Activity
Across the entries below, how many lines have the word "Task" in them? Respond with only the number.

Dataset entries:

▶

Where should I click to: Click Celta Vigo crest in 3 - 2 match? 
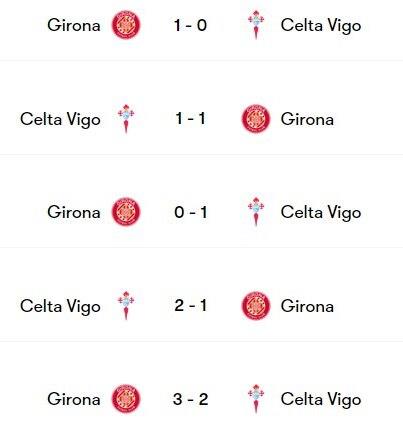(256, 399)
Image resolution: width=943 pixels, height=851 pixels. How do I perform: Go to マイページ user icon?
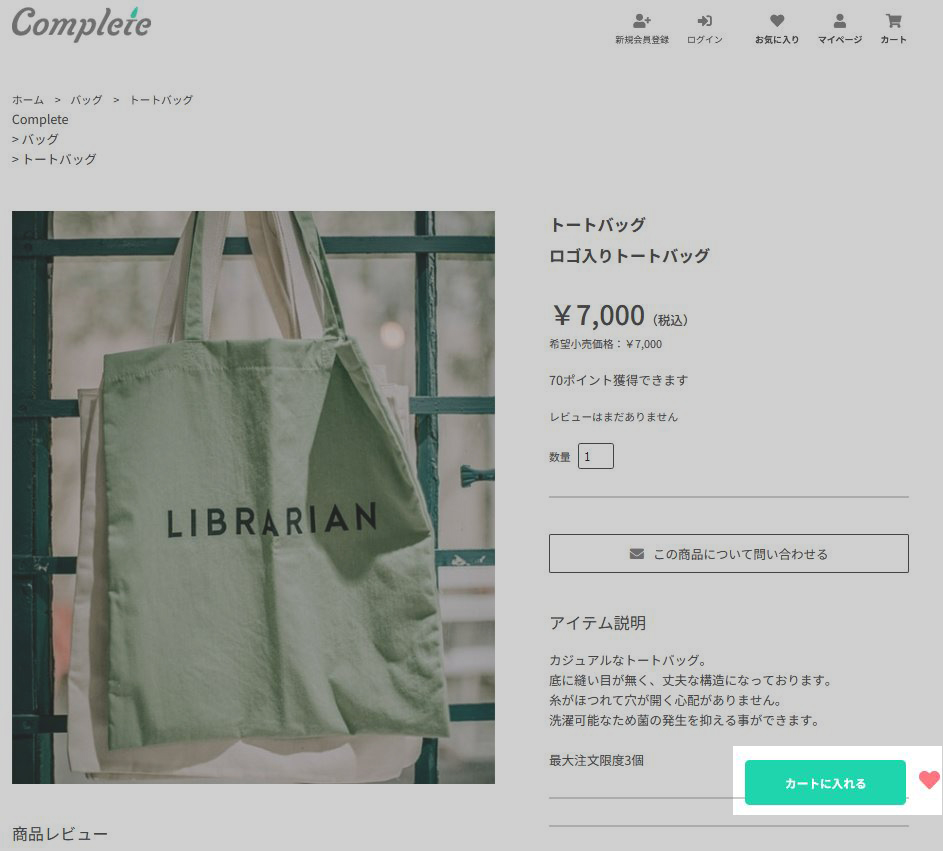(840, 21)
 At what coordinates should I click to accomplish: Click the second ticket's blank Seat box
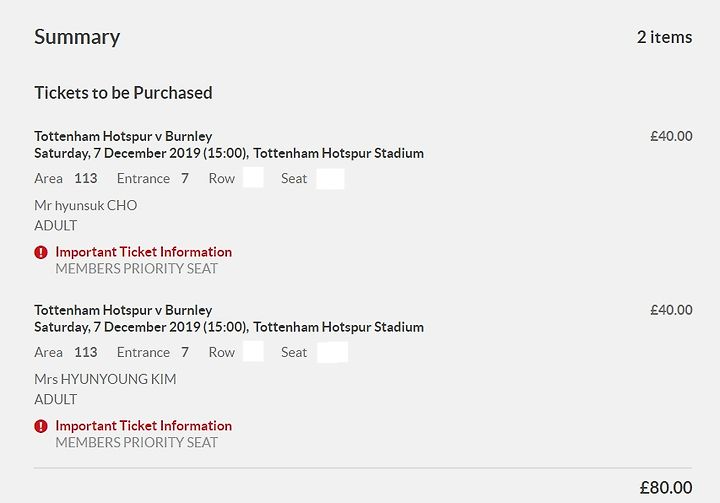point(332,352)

◀
▶

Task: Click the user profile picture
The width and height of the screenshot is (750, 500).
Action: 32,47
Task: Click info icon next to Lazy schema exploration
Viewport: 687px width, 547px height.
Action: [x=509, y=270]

◀

Written response
2